* _DIRECTIONS_: Print the following records verbatim, with every line reproduced unchanged.

* _DATA EXTRACTS_:
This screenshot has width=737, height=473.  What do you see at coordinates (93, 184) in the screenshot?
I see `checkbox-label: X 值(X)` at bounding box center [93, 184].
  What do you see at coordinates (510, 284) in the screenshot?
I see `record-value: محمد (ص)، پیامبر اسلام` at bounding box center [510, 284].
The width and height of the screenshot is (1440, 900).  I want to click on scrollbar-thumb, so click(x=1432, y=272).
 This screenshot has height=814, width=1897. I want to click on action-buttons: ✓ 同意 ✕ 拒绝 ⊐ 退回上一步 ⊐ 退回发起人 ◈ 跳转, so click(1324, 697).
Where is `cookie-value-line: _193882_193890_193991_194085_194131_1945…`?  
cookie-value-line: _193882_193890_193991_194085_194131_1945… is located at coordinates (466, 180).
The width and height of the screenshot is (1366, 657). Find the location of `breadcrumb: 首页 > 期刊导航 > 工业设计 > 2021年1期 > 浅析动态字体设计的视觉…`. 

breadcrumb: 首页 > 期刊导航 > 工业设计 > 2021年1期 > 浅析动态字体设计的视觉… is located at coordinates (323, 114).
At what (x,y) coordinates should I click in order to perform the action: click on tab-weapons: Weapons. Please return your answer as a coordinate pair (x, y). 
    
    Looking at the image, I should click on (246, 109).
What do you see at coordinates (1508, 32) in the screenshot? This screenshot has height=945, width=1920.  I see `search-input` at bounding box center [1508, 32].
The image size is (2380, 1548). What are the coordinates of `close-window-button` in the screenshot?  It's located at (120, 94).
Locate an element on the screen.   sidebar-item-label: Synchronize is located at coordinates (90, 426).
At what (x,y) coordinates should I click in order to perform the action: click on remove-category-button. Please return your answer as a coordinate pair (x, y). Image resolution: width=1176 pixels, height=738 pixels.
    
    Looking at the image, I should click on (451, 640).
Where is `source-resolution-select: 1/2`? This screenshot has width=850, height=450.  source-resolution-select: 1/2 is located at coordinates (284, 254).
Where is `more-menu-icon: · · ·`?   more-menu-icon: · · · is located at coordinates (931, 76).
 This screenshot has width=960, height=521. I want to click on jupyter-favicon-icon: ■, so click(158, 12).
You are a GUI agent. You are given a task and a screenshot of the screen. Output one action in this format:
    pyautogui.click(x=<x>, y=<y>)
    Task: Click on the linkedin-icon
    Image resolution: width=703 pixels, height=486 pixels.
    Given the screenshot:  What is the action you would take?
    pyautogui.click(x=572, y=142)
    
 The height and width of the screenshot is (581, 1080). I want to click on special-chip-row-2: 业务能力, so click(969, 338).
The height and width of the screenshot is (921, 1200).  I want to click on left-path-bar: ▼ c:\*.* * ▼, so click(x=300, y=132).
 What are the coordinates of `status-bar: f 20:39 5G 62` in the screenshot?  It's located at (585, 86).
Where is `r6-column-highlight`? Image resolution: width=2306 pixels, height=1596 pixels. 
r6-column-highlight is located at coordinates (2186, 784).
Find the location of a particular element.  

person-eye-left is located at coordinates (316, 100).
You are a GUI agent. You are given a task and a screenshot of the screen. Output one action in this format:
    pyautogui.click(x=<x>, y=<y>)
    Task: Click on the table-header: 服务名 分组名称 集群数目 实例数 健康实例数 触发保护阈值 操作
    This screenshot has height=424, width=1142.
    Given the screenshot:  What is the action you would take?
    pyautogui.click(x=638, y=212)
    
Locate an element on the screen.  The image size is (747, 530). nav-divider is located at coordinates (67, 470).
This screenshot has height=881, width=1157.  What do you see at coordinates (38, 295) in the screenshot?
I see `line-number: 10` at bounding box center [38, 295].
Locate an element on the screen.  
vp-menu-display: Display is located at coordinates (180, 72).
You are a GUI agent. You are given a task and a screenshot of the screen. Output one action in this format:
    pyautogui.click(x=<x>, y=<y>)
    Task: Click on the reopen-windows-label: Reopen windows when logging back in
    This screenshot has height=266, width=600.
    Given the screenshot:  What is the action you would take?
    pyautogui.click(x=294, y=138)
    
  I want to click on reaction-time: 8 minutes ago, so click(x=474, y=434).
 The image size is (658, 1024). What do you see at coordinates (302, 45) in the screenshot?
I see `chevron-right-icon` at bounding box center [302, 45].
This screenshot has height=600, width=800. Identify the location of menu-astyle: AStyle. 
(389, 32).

* _SOLUTION TO THIS TASK_:
This screenshot has width=737, height=473.  What do you see at coordinates (93, 184) in the screenshot?
I see `checkbox-label: X 值(X)` at bounding box center [93, 184].
  What do you see at coordinates (510, 284) in the screenshot?
I see `record-value: محمد (ص)، پیامبر اسلام` at bounding box center [510, 284].
The width and height of the screenshot is (1440, 900).  I want to click on scrollbar-thumb, so click(x=1432, y=272).
 This screenshot has height=814, width=1897. I want to click on action-buttons: ✓ 同意 ✕ 拒绝 ⊐ 退回上一步 ⊐ 退回发起人 ◈ 跳转, so click(1324, 697).
Where is `cookie-value-line: _193882_193890_193991_194085_194131_1945…`?  
cookie-value-line: _193882_193890_193991_194085_194131_1945… is located at coordinates (466, 180).
The width and height of the screenshot is (1366, 657). Find the location of `breadcrumb: 首页 > 期刊导航 > 工业设计 > 2021年1期 > 浅析动态字体设计的视觉…`. 

breadcrumb: 首页 > 期刊导航 > 工业设计 > 2021年1期 > 浅析动态字体设计的视觉… is located at coordinates (323, 114).
At what (x,y) coordinates should I click in order to perform the action: click on tab-weapons: Weapons. Please return your answer as a coordinate pair (x, y). 
    
    Looking at the image, I should click on (246, 109).
What do you see at coordinates (1508, 32) in the screenshot? This screenshot has height=945, width=1920.  I see `search-input` at bounding box center [1508, 32].
The image size is (2380, 1548). What are the coordinates of `close-window-button` in the screenshot?  It's located at (120, 94).
Locate an element on the screen.   sidebar-item-label: Synchronize is located at coordinates (90, 426).
At what (x,y) coordinates should I click in order to perform the action: click on remove-category-button. Please return your answer as a coordinate pair (x, y). Image resolution: width=1176 pixels, height=738 pixels.
    
    Looking at the image, I should click on (451, 640).
Where is `source-resolution-select: 1/2`? This screenshot has width=850, height=450.  source-resolution-select: 1/2 is located at coordinates (284, 254).
Where is `more-menu-icon: · · ·`?   more-menu-icon: · · · is located at coordinates (931, 76).
 This screenshot has width=960, height=521. I want to click on jupyter-favicon-icon: ■, so click(158, 12).
You are a GUI agent. You are given a task and a screenshot of the screen. Output one action in this format:
    pyautogui.click(x=<x>, y=<y>)
    Task: Click on the linkedin-icon
    Image resolution: width=703 pixels, height=486 pixels.
    Given the screenshot:  What is the action you would take?
    pyautogui.click(x=572, y=142)
    
 The height and width of the screenshot is (581, 1080). I want to click on special-chip-row-2: 业务能力, so click(969, 338).
The height and width of the screenshot is (921, 1200).  I want to click on left-path-bar: ▼ c:\*.* * ▼, so click(x=300, y=132).
 What are the coordinates of `status-bar: f 20:39 5G 62` in the screenshot?  It's located at (585, 86).
Where is `r6-column-highlight`? Image resolution: width=2306 pixels, height=1596 pixels. 
r6-column-highlight is located at coordinates (2186, 784).
Find the location of a particular element.  

person-eye-left is located at coordinates (316, 100).
You are a GUI agent. You are given a task and a screenshot of the screen. Output one action in this format:
    pyautogui.click(x=<x>, y=<y>)
    Task: Click on the table-header: 服务名 分组名称 集群数目 实例数 健康实例数 触发保护阈值 操作
    This screenshot has height=424, width=1142.
    Given the screenshot:  What is the action you would take?
    pyautogui.click(x=638, y=212)
    
Locate an element on the screen.  The image size is (747, 530). nav-divider is located at coordinates (67, 470).
This screenshot has height=881, width=1157.  What do you see at coordinates (38, 295) in the screenshot?
I see `line-number: 10` at bounding box center [38, 295].
Locate an element on the screen.  
vp-menu-display: Display is located at coordinates (180, 72).
You are a GUI agent. You are given a task and a screenshot of the screen. Output one action in this format:
    pyautogui.click(x=<x>, y=<y>)
    Task: Click on the reopen-windows-label: Reopen windows when logging back in
    This screenshot has height=266, width=600.
    Given the screenshot:  What is the action you would take?
    pyautogui.click(x=294, y=138)
    
  I want to click on reaction-time: 8 minutes ago, so click(x=474, y=434).
 The image size is (658, 1024). What do you see at coordinates (302, 45) in the screenshot?
I see `chevron-right-icon` at bounding box center [302, 45].
This screenshot has height=600, width=800. Identify the location of menu-astyle: AStyle. 
(389, 32).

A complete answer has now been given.